*DATA EXTRACT:*
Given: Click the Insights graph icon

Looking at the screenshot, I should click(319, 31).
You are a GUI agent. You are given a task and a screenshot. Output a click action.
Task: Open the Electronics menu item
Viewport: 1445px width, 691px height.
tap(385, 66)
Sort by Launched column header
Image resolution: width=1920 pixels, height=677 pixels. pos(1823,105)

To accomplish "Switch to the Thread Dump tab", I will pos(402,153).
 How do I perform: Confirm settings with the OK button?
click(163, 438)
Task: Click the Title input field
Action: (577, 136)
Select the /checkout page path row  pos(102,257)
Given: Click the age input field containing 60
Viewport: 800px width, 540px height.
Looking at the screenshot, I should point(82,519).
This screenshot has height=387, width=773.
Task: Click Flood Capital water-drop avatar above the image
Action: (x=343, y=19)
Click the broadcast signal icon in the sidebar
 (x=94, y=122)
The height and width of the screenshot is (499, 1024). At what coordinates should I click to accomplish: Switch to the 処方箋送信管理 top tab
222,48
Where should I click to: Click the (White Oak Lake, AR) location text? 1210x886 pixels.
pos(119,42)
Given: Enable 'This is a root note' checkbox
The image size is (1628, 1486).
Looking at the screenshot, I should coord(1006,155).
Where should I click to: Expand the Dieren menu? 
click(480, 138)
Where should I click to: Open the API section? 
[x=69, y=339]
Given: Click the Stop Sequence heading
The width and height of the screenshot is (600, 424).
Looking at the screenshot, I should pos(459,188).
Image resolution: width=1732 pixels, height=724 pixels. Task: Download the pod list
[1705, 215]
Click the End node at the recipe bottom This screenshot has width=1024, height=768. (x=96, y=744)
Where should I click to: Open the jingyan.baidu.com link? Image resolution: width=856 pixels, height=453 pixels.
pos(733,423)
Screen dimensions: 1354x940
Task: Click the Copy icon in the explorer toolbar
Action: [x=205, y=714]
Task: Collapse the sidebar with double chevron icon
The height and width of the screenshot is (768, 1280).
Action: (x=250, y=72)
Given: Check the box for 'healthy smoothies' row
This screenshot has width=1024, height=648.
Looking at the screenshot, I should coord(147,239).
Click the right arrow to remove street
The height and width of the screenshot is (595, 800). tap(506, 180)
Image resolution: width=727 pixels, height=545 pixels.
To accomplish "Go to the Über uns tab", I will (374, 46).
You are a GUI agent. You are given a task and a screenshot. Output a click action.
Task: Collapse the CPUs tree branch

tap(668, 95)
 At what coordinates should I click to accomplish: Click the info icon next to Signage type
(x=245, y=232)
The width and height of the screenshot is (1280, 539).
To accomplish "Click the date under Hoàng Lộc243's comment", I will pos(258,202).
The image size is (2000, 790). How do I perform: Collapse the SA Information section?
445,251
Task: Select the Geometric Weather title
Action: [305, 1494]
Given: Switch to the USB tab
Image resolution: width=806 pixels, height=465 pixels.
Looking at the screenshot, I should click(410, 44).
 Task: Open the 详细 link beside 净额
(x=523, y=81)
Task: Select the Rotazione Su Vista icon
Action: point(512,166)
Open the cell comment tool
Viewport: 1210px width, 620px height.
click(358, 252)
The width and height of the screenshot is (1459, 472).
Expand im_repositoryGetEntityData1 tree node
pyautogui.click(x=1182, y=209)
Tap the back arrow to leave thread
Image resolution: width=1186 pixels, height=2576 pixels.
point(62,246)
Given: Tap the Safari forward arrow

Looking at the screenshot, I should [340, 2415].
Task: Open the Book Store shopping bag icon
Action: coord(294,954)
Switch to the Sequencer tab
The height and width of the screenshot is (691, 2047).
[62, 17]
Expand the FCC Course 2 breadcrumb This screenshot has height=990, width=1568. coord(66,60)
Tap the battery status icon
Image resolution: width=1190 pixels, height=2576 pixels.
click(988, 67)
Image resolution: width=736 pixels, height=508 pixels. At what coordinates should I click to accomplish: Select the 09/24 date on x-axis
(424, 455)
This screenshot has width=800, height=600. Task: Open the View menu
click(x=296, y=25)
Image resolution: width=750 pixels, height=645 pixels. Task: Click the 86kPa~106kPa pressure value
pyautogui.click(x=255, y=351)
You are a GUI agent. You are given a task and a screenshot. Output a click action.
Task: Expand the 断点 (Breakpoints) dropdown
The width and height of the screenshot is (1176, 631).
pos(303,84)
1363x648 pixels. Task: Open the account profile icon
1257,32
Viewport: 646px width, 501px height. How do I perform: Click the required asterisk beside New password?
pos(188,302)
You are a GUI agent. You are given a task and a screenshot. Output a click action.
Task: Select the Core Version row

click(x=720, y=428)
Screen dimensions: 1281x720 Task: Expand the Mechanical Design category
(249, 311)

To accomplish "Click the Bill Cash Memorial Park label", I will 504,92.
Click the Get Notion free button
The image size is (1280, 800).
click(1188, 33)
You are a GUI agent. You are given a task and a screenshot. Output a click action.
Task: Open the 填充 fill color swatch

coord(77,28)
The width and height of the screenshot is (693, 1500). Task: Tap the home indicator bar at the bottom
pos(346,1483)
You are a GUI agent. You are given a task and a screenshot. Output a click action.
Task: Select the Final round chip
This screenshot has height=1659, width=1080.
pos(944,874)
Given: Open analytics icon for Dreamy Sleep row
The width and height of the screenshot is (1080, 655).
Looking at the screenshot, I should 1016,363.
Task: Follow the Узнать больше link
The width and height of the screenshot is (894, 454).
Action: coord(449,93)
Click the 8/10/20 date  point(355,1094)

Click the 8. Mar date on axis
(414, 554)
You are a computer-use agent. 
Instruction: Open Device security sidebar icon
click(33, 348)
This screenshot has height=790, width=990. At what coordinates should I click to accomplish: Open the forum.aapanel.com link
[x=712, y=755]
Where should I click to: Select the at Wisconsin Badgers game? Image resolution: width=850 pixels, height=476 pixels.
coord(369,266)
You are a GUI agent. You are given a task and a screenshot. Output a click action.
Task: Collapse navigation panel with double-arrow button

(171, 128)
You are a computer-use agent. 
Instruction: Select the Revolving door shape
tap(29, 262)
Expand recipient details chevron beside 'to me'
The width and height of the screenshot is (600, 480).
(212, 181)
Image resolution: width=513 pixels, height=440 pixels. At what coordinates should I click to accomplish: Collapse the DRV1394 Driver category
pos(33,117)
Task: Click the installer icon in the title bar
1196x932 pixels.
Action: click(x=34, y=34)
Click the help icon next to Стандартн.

*PROMPT:* Every record must be output again with its wording unchanged.

*SOLUTION TO THIS TASK:*
Given: Click the Insights graph icon

Looking at the screenshot, I should click(319, 31).
You are a GUI agent. You are given a task and a screenshot. Output a click action.
Task: Open the Electronics menu item
Viewport: 1445px width, 691px height.
tap(385, 66)
Sort by Launched column header
Image resolution: width=1920 pixels, height=677 pixels. pos(1823,105)

To accomplish "Switch to the Thread Dump tab", I will pos(402,153).
 How do I perform: Confirm settings with the OK button?
click(163, 438)
Task: Click the Title input field
Action: (577, 136)
Select the /checkout page path row  pos(102,257)
Given: Click the age input field containing 60
Viewport: 800px width, 540px height.
Looking at the screenshot, I should point(82,519).
This screenshot has height=387, width=773.
Task: Click Flood Capital water-drop avatar above the image
Action: (x=343, y=19)
Click the broadcast signal icon in the sidebar
 (x=94, y=122)
The height and width of the screenshot is (499, 1024). At what coordinates should I click to accomplish: Switch to the 処方箋送信管理 top tab
222,48
Where should I click to: Click the (White Oak Lake, AR) location text? 1210x886 pixels.
pos(119,42)
Given: Enable 'This is a root note' checkbox
The image size is (1628, 1486).
Looking at the screenshot, I should coord(1006,155).
Where should I click to: Expand the Dieren menu? 
click(480, 138)
Where should I click to: Open the API section? 
[x=69, y=339]
Given: Click the Stop Sequence heading
The width and height of the screenshot is (600, 424).
Looking at the screenshot, I should pos(459,188).
Image resolution: width=1732 pixels, height=724 pixels. Task: Download the pod list
[1705, 215]
Click the End node at the recipe bottom This screenshot has width=1024, height=768. (x=96, y=744)
Where should I click to: Open the jingyan.baidu.com link? Image resolution: width=856 pixels, height=453 pixels.
pos(733,423)
Screen dimensions: 1354x940
Task: Click the Copy icon in the explorer toolbar
Action: [x=205, y=714]
Task: Collapse the sidebar with double chevron icon
The height and width of the screenshot is (768, 1280).
Action: (x=250, y=72)
Given: Check the box for 'healthy smoothies' row
This screenshot has width=1024, height=648.
Looking at the screenshot, I should coord(147,239).
Click the right arrow to remove street
The height and width of the screenshot is (595, 800). tap(506, 180)
Image resolution: width=727 pixels, height=545 pixels.
To accomplish "Go to the Über uns tab", I will (374, 46).
You are a GUI agent. You are given a task and a screenshot. Output a click action.
Task: Collapse the CPUs tree branch

tap(668, 95)
 At what coordinates should I click to accomplish: Click the info icon next to Signage type
(x=245, y=232)
The width and height of the screenshot is (1280, 539).
To accomplish "Click the date under Hoàng Lộc243's comment", I will pos(258,202).
The image size is (2000, 790). How do I perform: Collapse the SA Information section?
445,251
Task: Select the Geometric Weather title
Action: [305, 1494]
Given: Switch to the USB tab
Image resolution: width=806 pixels, height=465 pixels.
Looking at the screenshot, I should click(410, 44).
 Task: Open the 详细 link beside 净额
(x=523, y=81)
Task: Select the Rotazione Su Vista icon
Action: point(512,166)
Open the cell comment tool
Viewport: 1210px width, 620px height.
click(358, 252)
The width and height of the screenshot is (1459, 472).
Expand im_repositoryGetEntityData1 tree node
pyautogui.click(x=1182, y=209)
Tap the back arrow to leave thread
Image resolution: width=1186 pixels, height=2576 pixels.
point(62,246)
Given: Tap the Safari forward arrow

Looking at the screenshot, I should [340, 2415].
Task: Open the Book Store shopping bag icon
Action: coord(294,954)
Switch to the Sequencer tab
The height and width of the screenshot is (691, 2047).
[62, 17]
Expand the FCC Course 2 breadcrumb This screenshot has height=990, width=1568. coord(66,60)
Tap the battery status icon
Image resolution: width=1190 pixels, height=2576 pixels.
click(988, 67)
Image resolution: width=736 pixels, height=508 pixels. At what coordinates should I click to accomplish: Select the 09/24 date on x-axis
(424, 455)
This screenshot has width=800, height=600. Task: Open the View menu
click(x=296, y=25)
Image resolution: width=750 pixels, height=645 pixels. Task: Click the 86kPa~106kPa pressure value
pyautogui.click(x=255, y=351)
You are a GUI agent. You are given a task and a screenshot. Output a click action.
Task: Expand the 断点 (Breakpoints) dropdown
The width and height of the screenshot is (1176, 631).
pos(303,84)
1363x648 pixels. Task: Open the account profile icon
1257,32
Viewport: 646px width, 501px height. How do I perform: Click the required asterisk beside New password?
pos(188,302)
You are a GUI agent. You are given a task and a screenshot. Output a click action.
Task: Select the Core Version row

click(x=720, y=428)
Screen dimensions: 1281x720 Task: Expand the Mechanical Design category
(249, 311)

To accomplish "Click the Bill Cash Memorial Park label", I will 504,92.
Click the Get Notion free button
The image size is (1280, 800).
click(1188, 33)
You are a GUI agent. You are given a task and a screenshot. Output a click action.
Task: Open the 填充 fill color swatch

coord(77,28)
The width and height of the screenshot is (693, 1500). Task: Tap the home indicator bar at the bottom
pos(346,1483)
You are a GUI agent. You are given a task and a screenshot. Output a click action.
Task: Select the Final round chip
This screenshot has height=1659, width=1080.
pos(944,874)
Given: Open analytics icon for Dreamy Sleep row
The width and height of the screenshot is (1080, 655).
Looking at the screenshot, I should 1016,363.
Task: Follow the Узнать больше link
The width and height of the screenshot is (894, 454).
Action: coord(449,93)
Click the 8/10/20 date  point(355,1094)

Click the 8. Mar date on axis
(414, 554)
You are a computer-use agent. 
Instruction: Open Device security sidebar icon
click(33, 348)
This screenshot has height=790, width=990. At what coordinates should I click to accomplish: Open the forum.aapanel.com link
[x=712, y=755]
Where should I click to: Select the at Wisconsin Badgers game? Image resolution: width=850 pixels, height=476 pixels.
coord(369,266)
You are a GUI agent. You are given a task and a screenshot. Output a click action.
Task: Collapse navigation panel with double-arrow button

(171, 128)
You are a computer-use agent. 
Instruction: Select the Revolving door shape
tap(29, 262)
Expand recipient details chevron beside 'to me'
The width and height of the screenshot is (600, 480).
(212, 181)
Image resolution: width=513 pixels, height=440 pixels. At what coordinates should I click to accomplish: Collapse the DRV1394 Driver category
pos(33,117)
Task: Click the installer icon in the title bar
1196x932 pixels.
Action: click(x=34, y=34)
Click the help icon next to Стандартн.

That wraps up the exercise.